Now some information I found out. Currently Reaper has only 3000 different miniatures in their line, ranging from mouse sized 28mm scale to 10 inch tall dragons. After the Bones promotion they will have around 250 of their miniatures in the new Bones plastic, a pretty small selection. They are also not planning on running a Bones promotion on Kickstarter any time soon as they do not want to burn anyone out (I hate this idea, personally once every six months would be great, email them!) They are not planning on putting their entire line into Bones but you can expect to see all of their popular miniatures to make the move. They do not expect to see their prices to rise much, if any at all. Surprisingly Bryan did say that he saw why Games Workshop did have to increase their prices due to an increased number of molds needed and equipment. He said that a pewter model only takes about 45 seconds to become solid, while spun resin takes 5 to 7 minutes to harden.

He did mention as well that they will be using Kickstarter to fund some other products that they have been wanting to make for years but would require outside sources, a few things mentioned where a collection of how to DVDs as well as boardgames, while these may never see the light of day, we can all hope. I also have a video but it will be posted up after the promotion ends more then likely so here are the key points of what we talked about, I hope you enjoyed this and learned somethings. I am going to be reviewing the video again and will add anything that I might have missed.

If you have any questions about what I posted, please ask, I might have forgotten something that you might want to know.


----------



## imm0rtal reaper (Jul 15, 2008)

Thanks for posting the tour review Djinn. I'd certainly like Reaper to do more kick starters. Two a year would be enough I think, every six months gives people plenty of time to get cash together and would vastly increase their bones line in a much smaller time frame.


----------



## maddermax (May 12, 2008)

Nice post Djinn, +Rep - very topical with the Reaper Kickstarter going on. What do you think of the bones material by the way? Sword looks a little bendy there (though I've never had a Reaper mini with a straight sword ever I think ), but does it bend back easily?


----------



## Djinn24 (Jan 12, 2008)

It it's very flexible so flexing and warpage might be an issue. I might call Bryan and see if he can send me a few do i can run some tests. My main concern is the paint cracking.


----------



## Galahad (Dec 21, 2006)

Congrats...you made a man who owns a portal gun lamp and a transformer car insanely jealous of something. I have the two coolest things ever and yet somehow feel empty inside now


----------



## Boc (Mar 19, 2010)

Galahad said:


> Congrats...you made a man who owns a portal gun lamp and a transformer car insanely jealous of something. I have the two coolest things ever and yet somehow feel empty inside now


That's because you have no soul...

Great info Djinn, much appreciated! Out of curiosity, how'd you get them to let you do the tour?


----------



## Galahad (Dec 21, 2006)

Boc said:


> That's because you have no soul...
> 
> Great info Djinn, much appreciated! Out of curiosity, how'd you get them to let you do the tour?

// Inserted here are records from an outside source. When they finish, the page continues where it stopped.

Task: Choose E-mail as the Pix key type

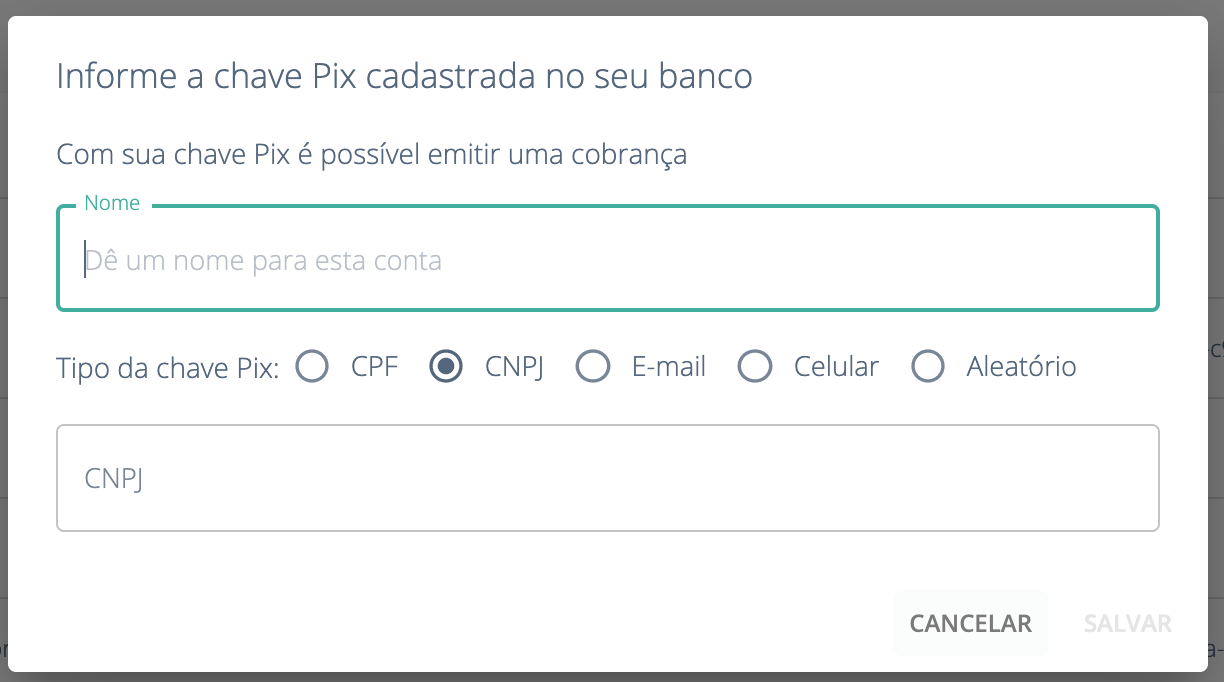Action: pos(593,366)
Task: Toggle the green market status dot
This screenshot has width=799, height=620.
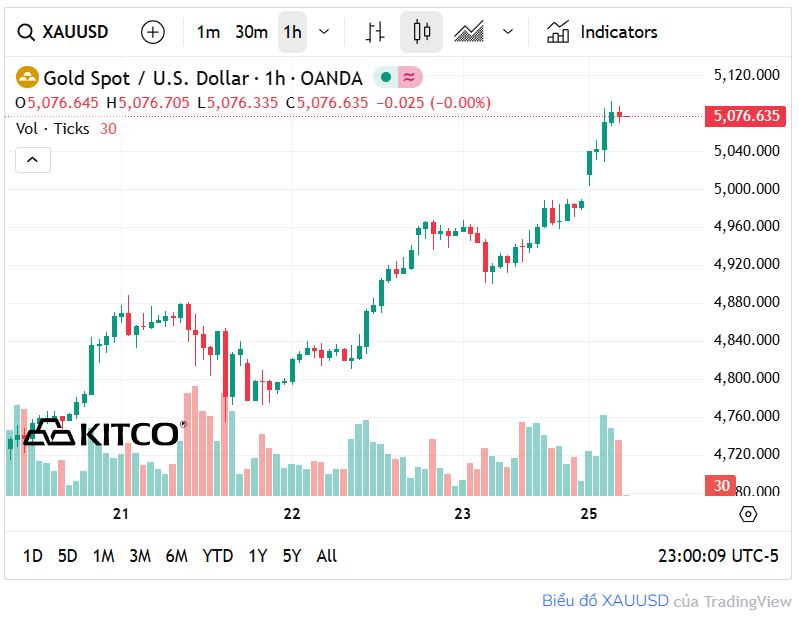Action: click(x=386, y=77)
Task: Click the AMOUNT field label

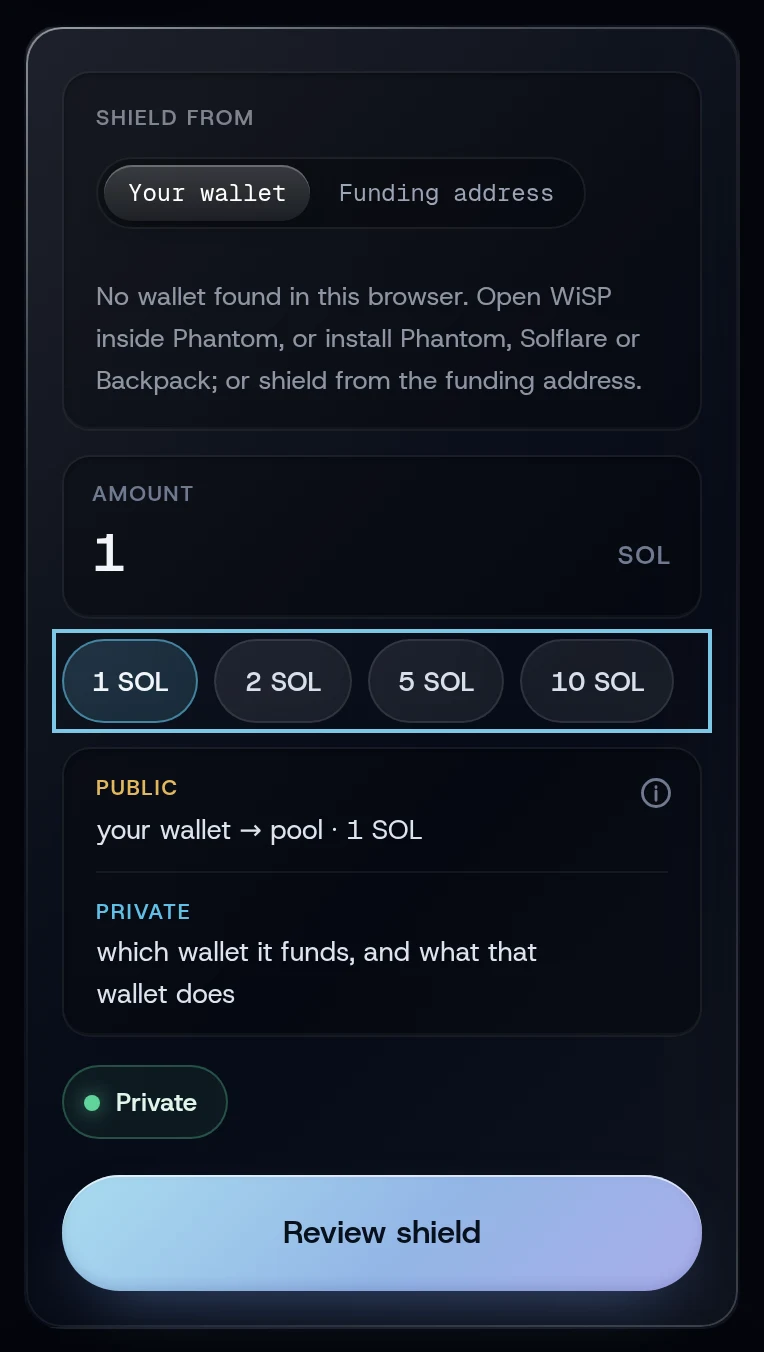Action: click(143, 494)
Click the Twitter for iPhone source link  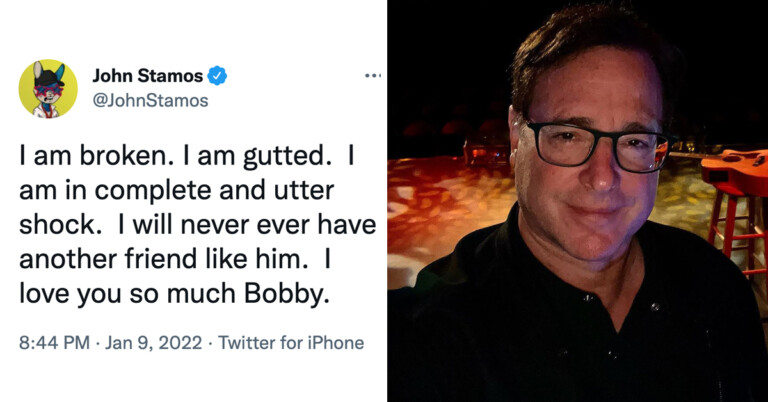(x=291, y=343)
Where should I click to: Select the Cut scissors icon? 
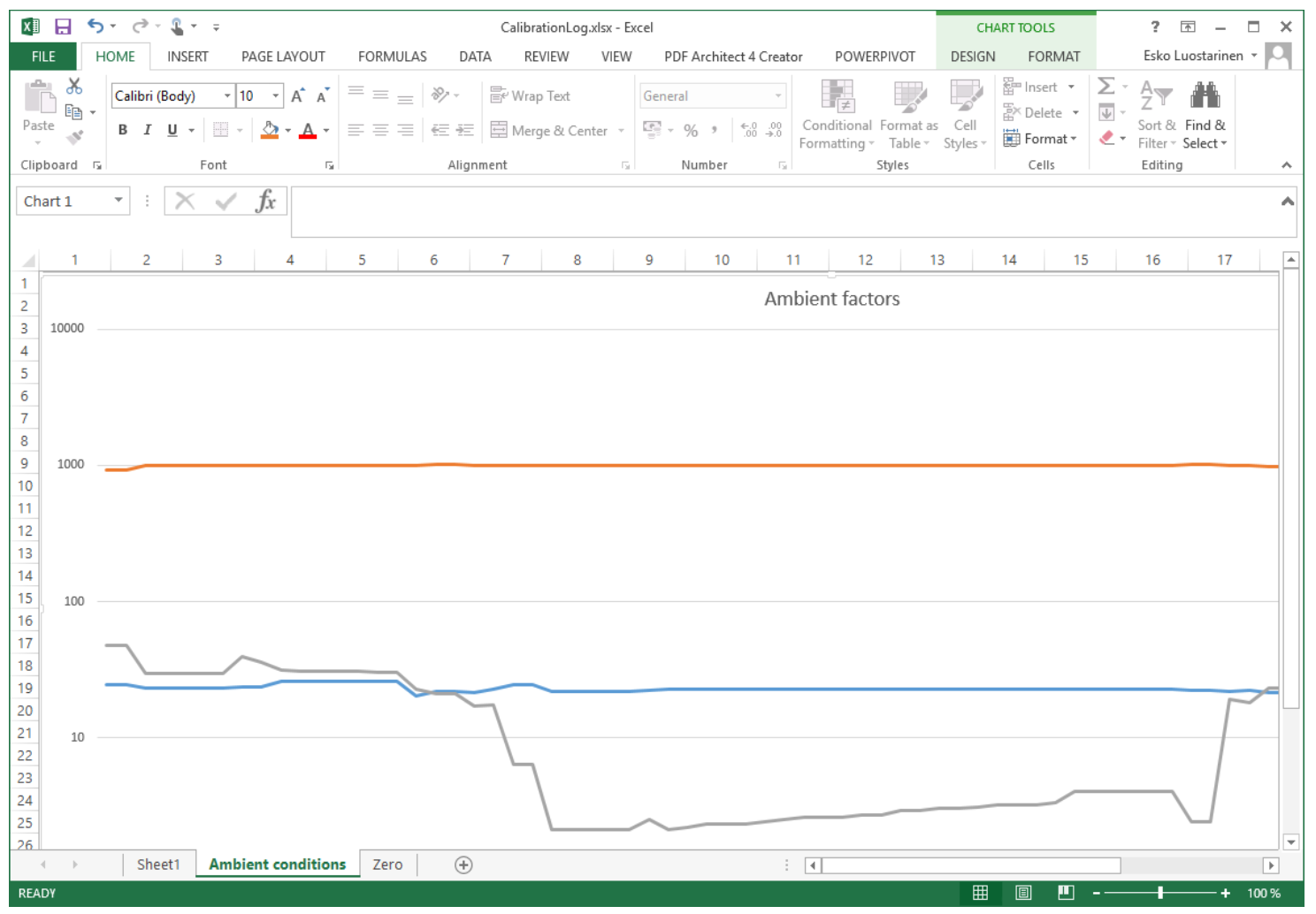click(x=74, y=86)
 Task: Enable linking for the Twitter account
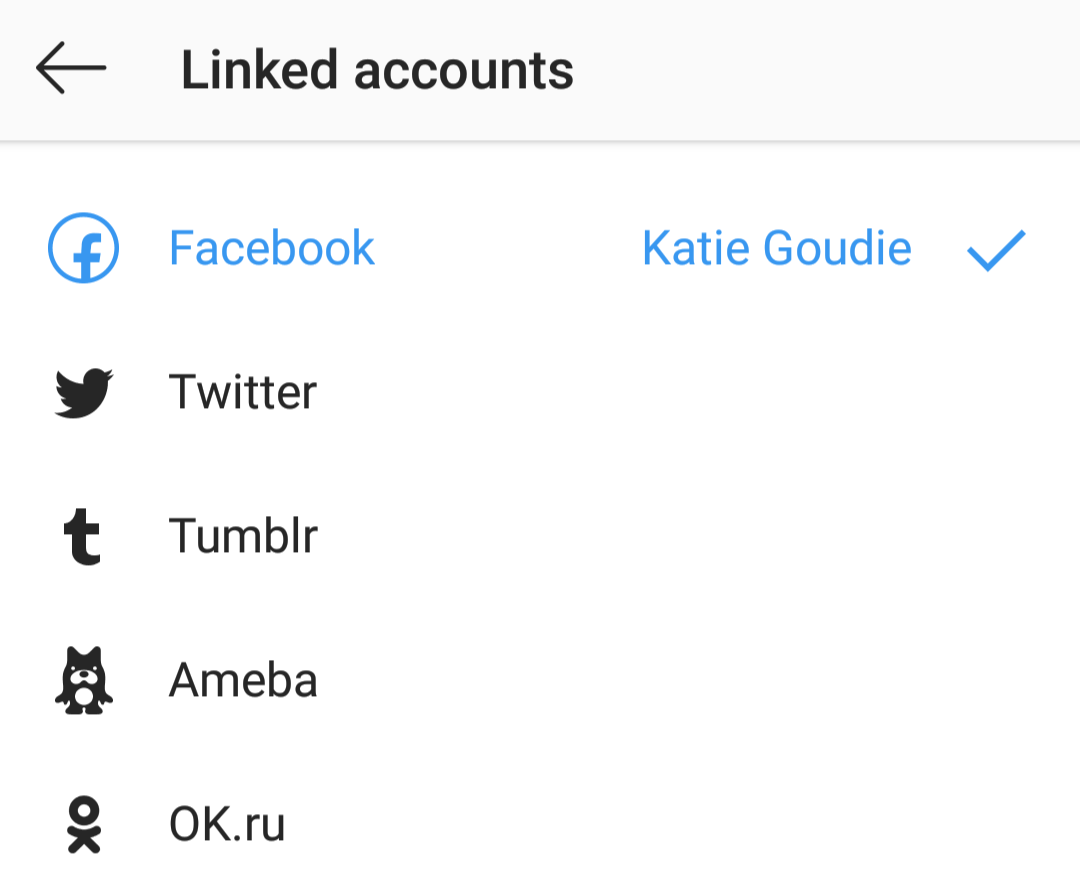[x=243, y=392]
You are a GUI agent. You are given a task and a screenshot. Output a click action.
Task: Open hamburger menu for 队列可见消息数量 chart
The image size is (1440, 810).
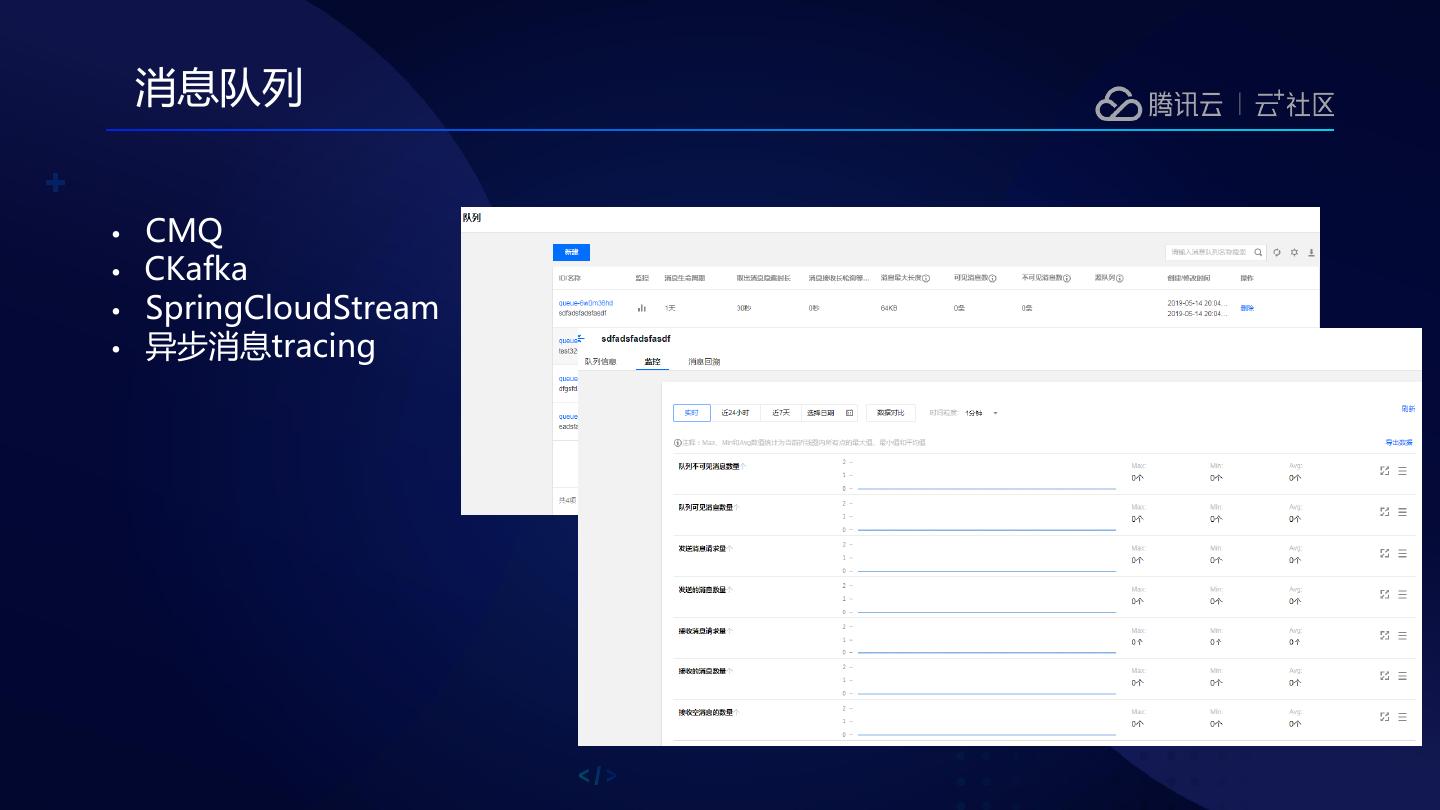(x=1402, y=512)
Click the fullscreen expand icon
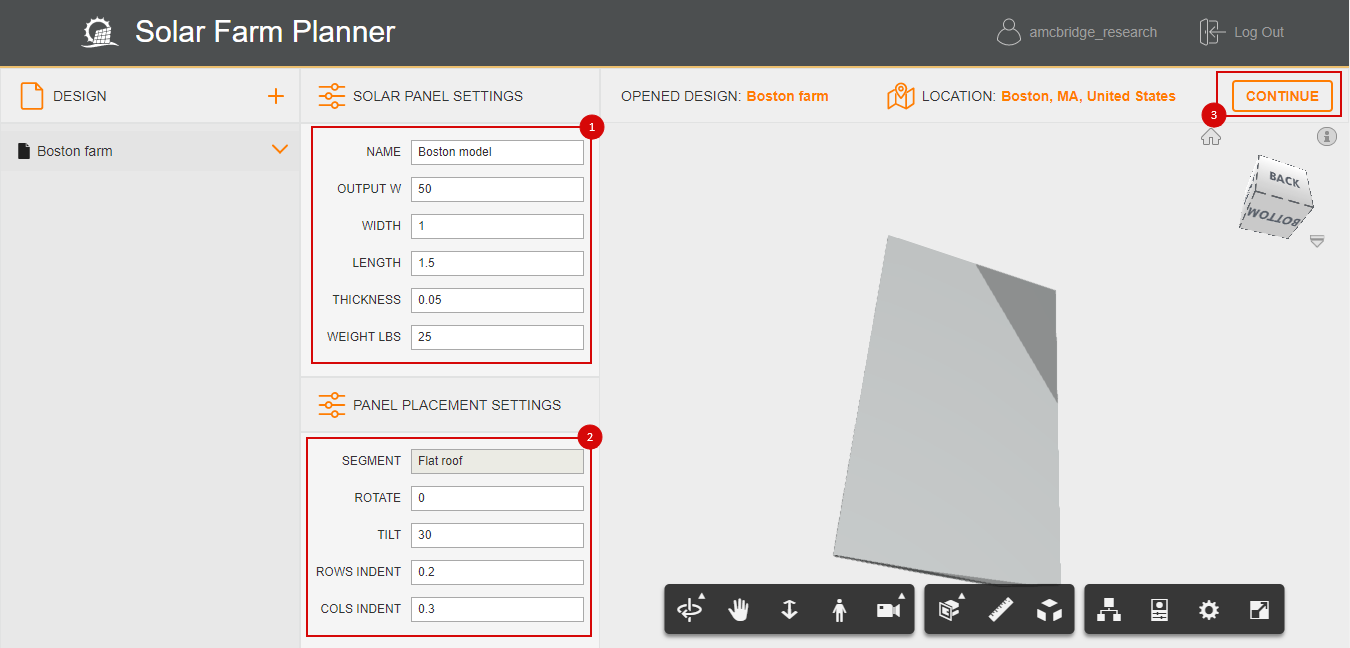The width and height of the screenshot is (1350, 648). click(x=1259, y=609)
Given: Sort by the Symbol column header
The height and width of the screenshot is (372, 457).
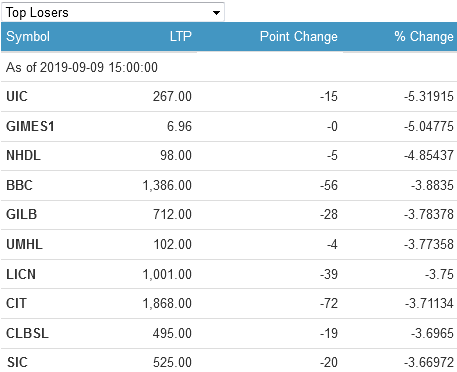Looking at the screenshot, I should click(28, 36).
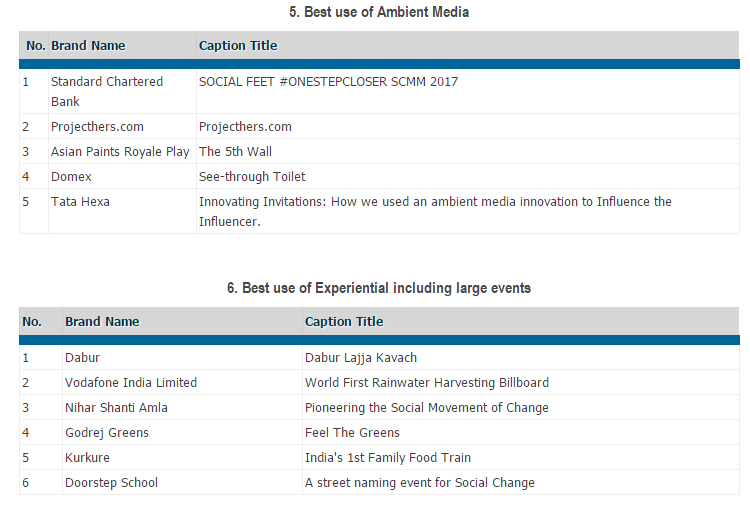Viewport: 750px width, 524px height.
Task: Click the Standard Chartered Bank brand cell
Action: (x=106, y=91)
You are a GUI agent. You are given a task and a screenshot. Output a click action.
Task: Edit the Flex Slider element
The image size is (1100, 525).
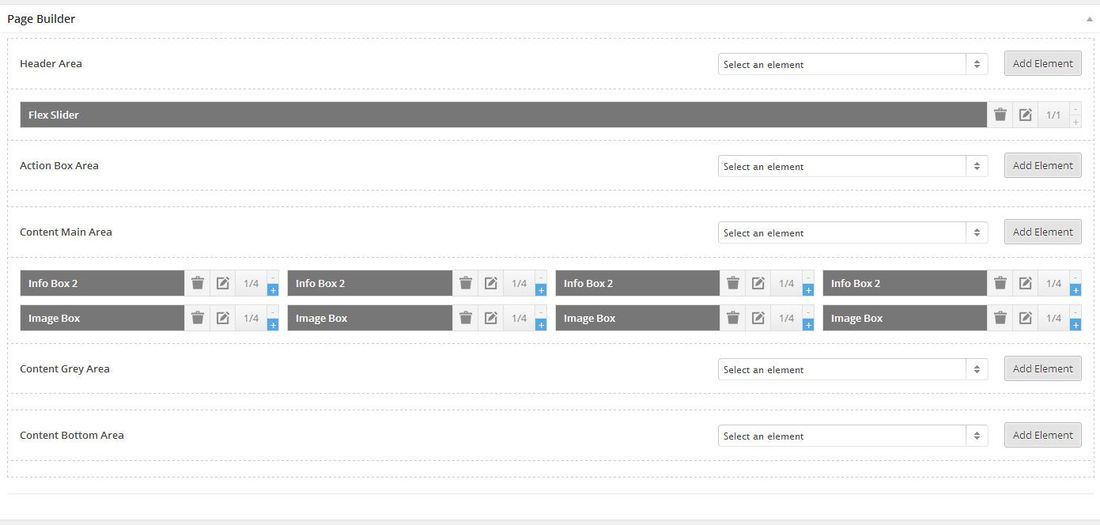[x=1026, y=114]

Well, of coruse not, I sold it. How do you think I got all the cool shit I have?


----------



## Djinn24 (Jan 12, 2008)

I run a modeling website, though i need to get out up to speed, i am also a regular feature on a pretty popular podcast, plus o really do know quite a few people in the industry.


----------



## shaantitus (Aug 3, 2009)

Very informative. I have bought many reaper miniatures over the last 3 years and i have allways been impressed. Good to get an idea of what goes on behind the doors.


----------



## Magpie_Oz (Jan 16, 2012)

djinn24 said:


> I run a modeling website,


Which one?


----------



## Djinn24 (Jan 12, 2008)

Models Workshop.... *looks at signature*


----------